Hello !
I have the following function which inverses a matrix:
void matrix_inverse_magma(vector<vector<double>> const &F_matrix, vector<vector<double>> &F_output) {
// Index for loop and arrays
int i, j, ip, idx;
// Start magma part
magma_init (); // initialize Magma
magma_queue_t queue=NULL;
magma_int_t dev=0;
magma_queue_create(dev ,&queue );
double gpu_time , *dwork; // dwork - workspace
magma_int_t ldwork; // size of dwork
magma_int_t *piv, info; // piv - array of indices of inter -
magma_int_t m = F_matrix.size();
cout << "m = " << m << endl;
printf("m = %d\n", m);
// changed rows; a - mxm matrix
magma_int_t mm=m*m; // size of a, r, c
double *a; // a- mxm matrix on the host
double *d_a; // d_a - mxm matrix a on the device
double *d_r; // d_r - mxm matrix r on the device
double *d_c; // d_c - mxm matrix c on the device
magma_int_t ione = 1;
magma_int_t ISEED [4] = { 0,0,0,1 }; // seed
magma_int_t err;
const double alpha = 1.0; // alpha =1
const double beta = 0.0; // beta=0
ldwork = m * magma_get_dgetri_nb( m ); // optimal block size
// allocate matrices
err = magma_dmalloc_cpu( &a , mm ); // host memory for a
err = magma_dmalloc( &d_a , mm ); // device memory for a
err = magma_dmalloc( &d_r , mm ); // device memory for r
err = magma_dmalloc( &d_c , mm ); // device memory for c
err = magma_dmalloc( &dwork , ldwork );// dev. mem. for ldwork
piv=( magma_int_t *) malloc(m*sizeof(magma_int_t ));// host mem.

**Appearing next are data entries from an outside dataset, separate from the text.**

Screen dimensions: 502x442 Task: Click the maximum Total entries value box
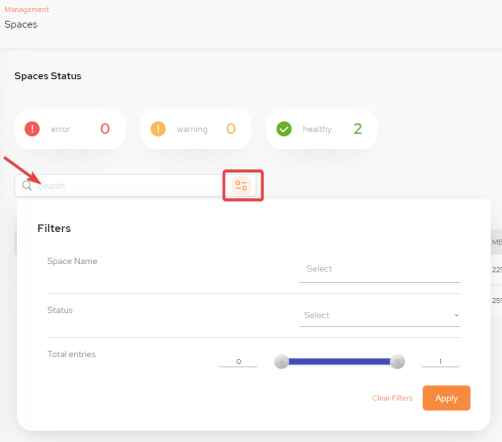tap(440, 361)
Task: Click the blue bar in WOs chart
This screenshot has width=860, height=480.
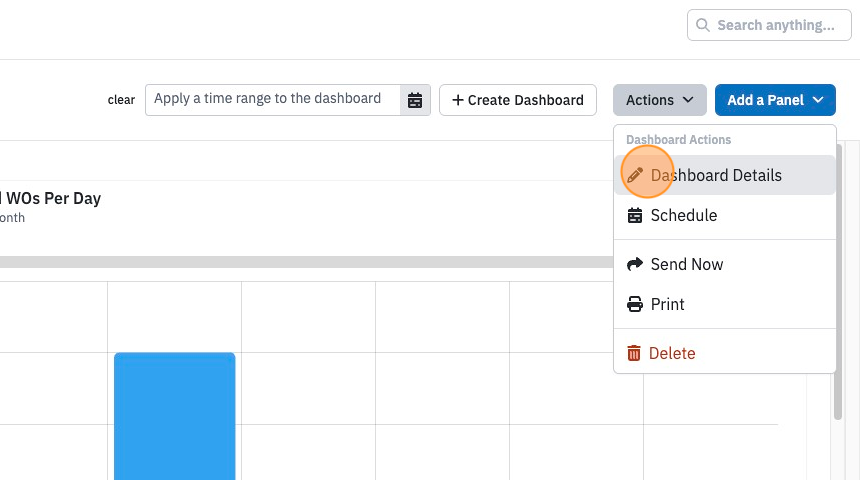Action: click(x=174, y=416)
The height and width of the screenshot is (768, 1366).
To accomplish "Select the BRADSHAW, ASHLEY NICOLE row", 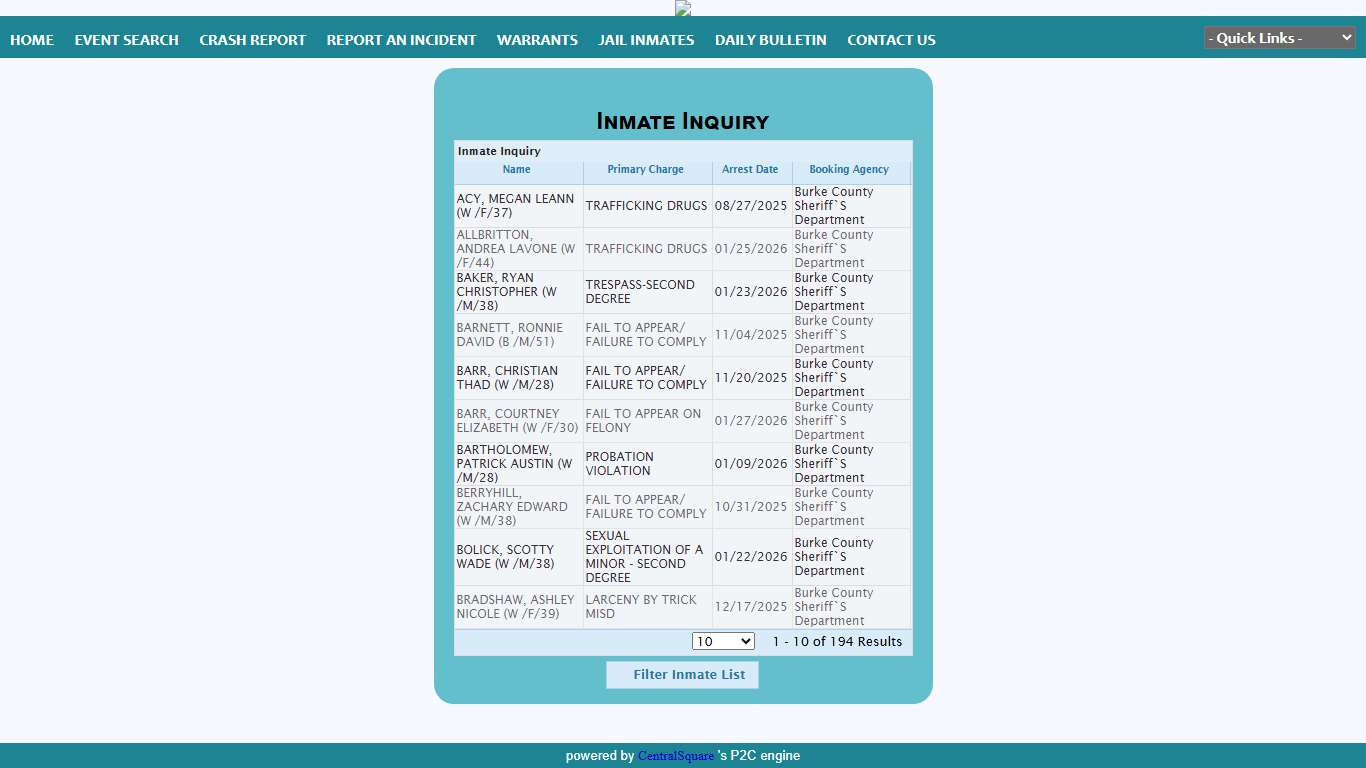I will click(x=515, y=607).
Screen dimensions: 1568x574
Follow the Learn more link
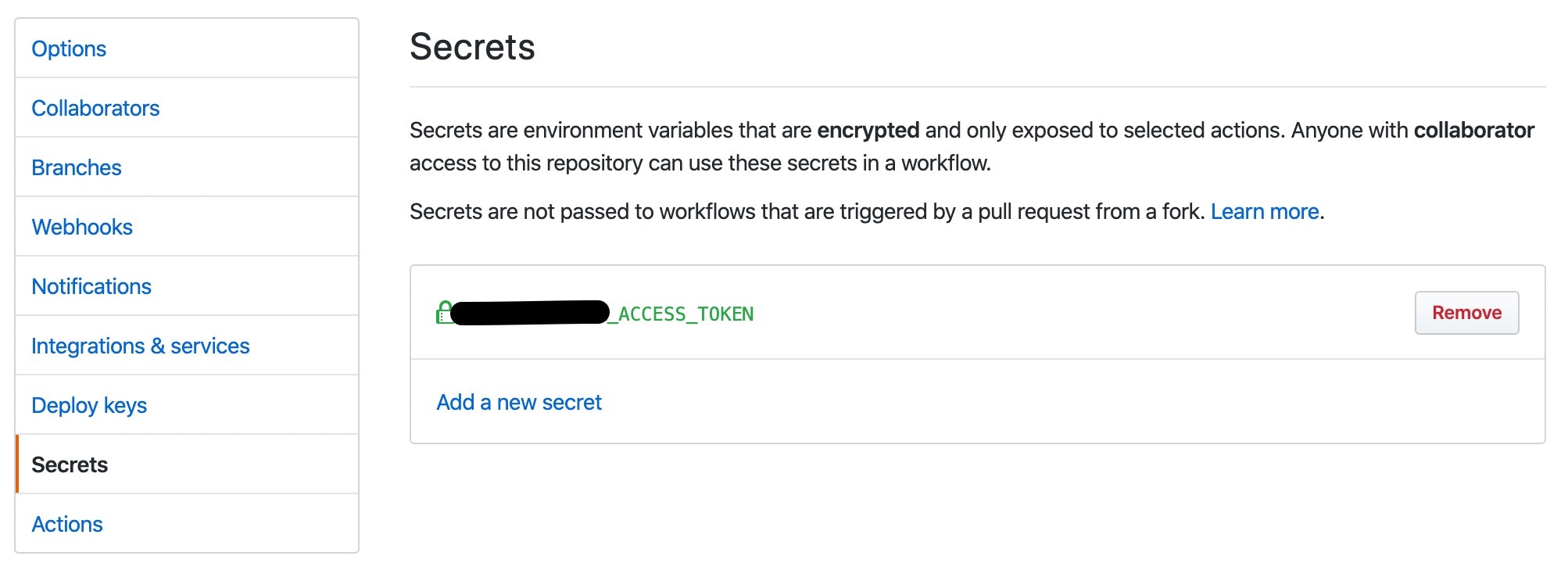[1265, 211]
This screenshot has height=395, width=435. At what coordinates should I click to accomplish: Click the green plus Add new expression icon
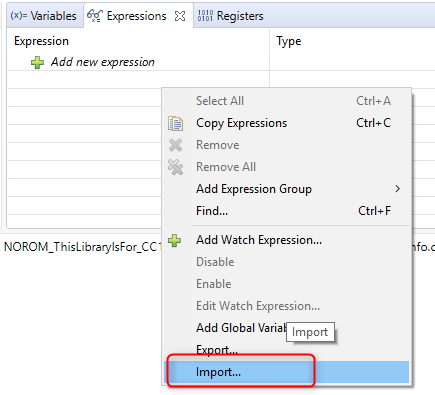click(x=37, y=63)
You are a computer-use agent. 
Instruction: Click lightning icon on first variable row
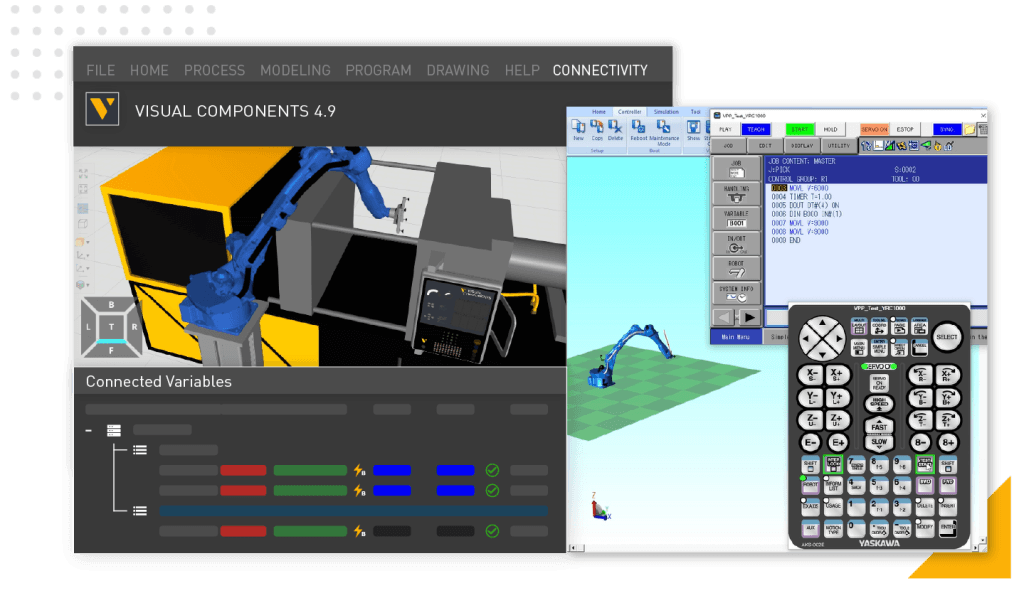[360, 470]
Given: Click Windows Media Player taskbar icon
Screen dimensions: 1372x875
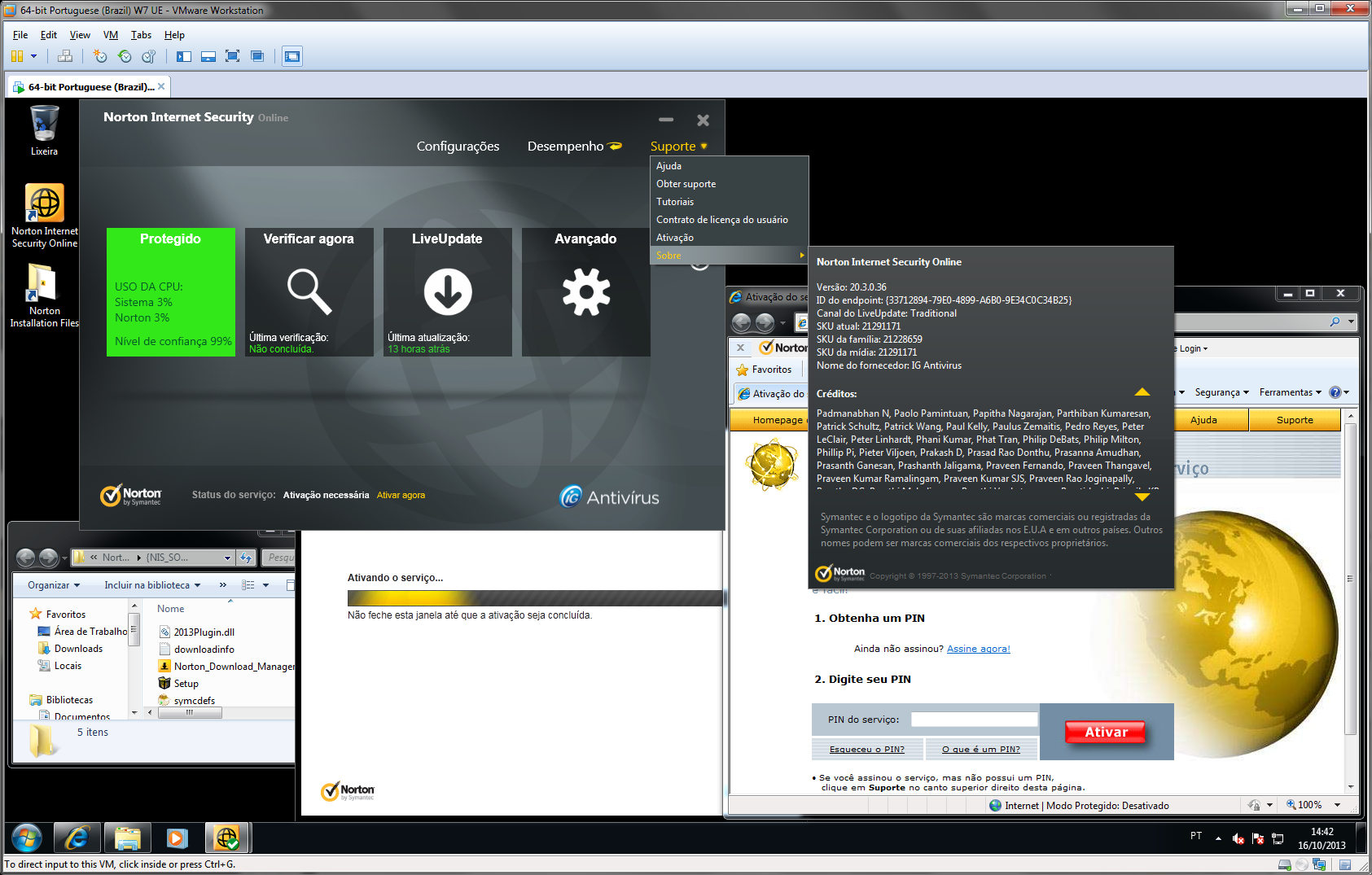Looking at the screenshot, I should (177, 838).
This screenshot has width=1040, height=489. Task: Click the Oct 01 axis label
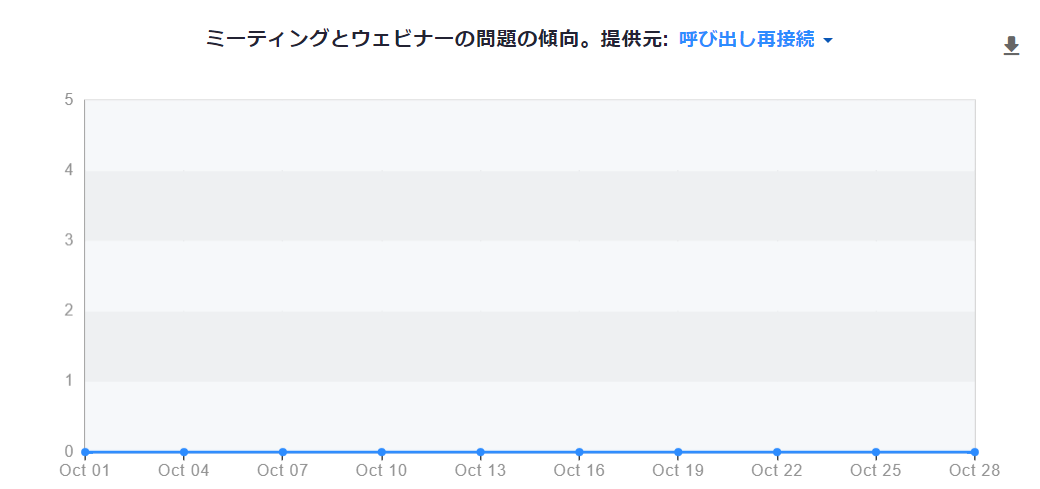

// Convert matrix to *a double pointer
for (i = 0; i<m; i++){
for (j = 0; j<m; j++){
idx = i*m + j;
a[idx] = F_matrix[i][j];
}
}
// TEST working : generate random matrix a // for piv
//lapackf77_dlarnv (&ione ,ISEED ,&mm ,a); // randomize a
magma_dsetmatrix( m, m, a, m, d_a, m, queue); // copy a -> d_a
magmablas_dlacpy(MagmaFull, m, m, d_a , m, d_r, m, queue);//d_a ->d_r
// find the inverse matrix: d_a*X=I using the LU factorization
// with partial pivoting and row interchanges computed by
// magma_dgetrf_gpu; row i is interchanged with row piv(i);
// d_a -mxm matrix; d_a is overwritten by the inverse
gpu_time = magma_sync_wtime(NULL);
magma_dgetrf_gpu( m, m, d_a, m, piv, &info);
magma_dgetri_gpu(m, d_a, m, piv, dwork, ldwork, &info);
gpu_time = magma_sync_wtime(NULL)-gpu_time;
magma_dgemm(MagmaNoTrans ,MagmaNoTrans ,m, m, m, alpha, d_a ,m,
d_r ,m,beta ,d_c ,m,queue); // multiply a^-1*a
printf("magma_dgetrf_gpu + magma_dgetri_gpu time: %7.5f sec.\
\n",gpu_time );
magma_dgetmatrix( m, m, d_c , m, a, m, queue); // copy d_c ->a
printf("upper left corner of a^-1*a:\n");
magma_dprint( 4, 4, a, m ); // part of a^-1*a
// Save Final matrix
for (i = 0; i<m; i++){
for (j = 0; j<m; j++){
idx = i*m + j;
F_output[i][j] = a[idx];
}
}
free(a); // free host memory
free(piv); // free host memory
magma_free(d_a); // free device memory
magma_free(d_r); // free device memory
magma_free(d_c); // free device memory
magma_queue_destroy(queue); // destroy queue
magma_finalize ();
// End magma part
}
At the execution, I have the following error on this function (project_magma.cpp:192):
magma_dsetmatrix( m, m, a, m, d_a, m, queue); // copy a -> d_a
**Error:**
CUBLAS error: invalid value (7) in matrix_inverse_magma at project_magma.cpp:192
On entry to magmablas_dlacpy, parameter 5 had an illegal value (info = -5)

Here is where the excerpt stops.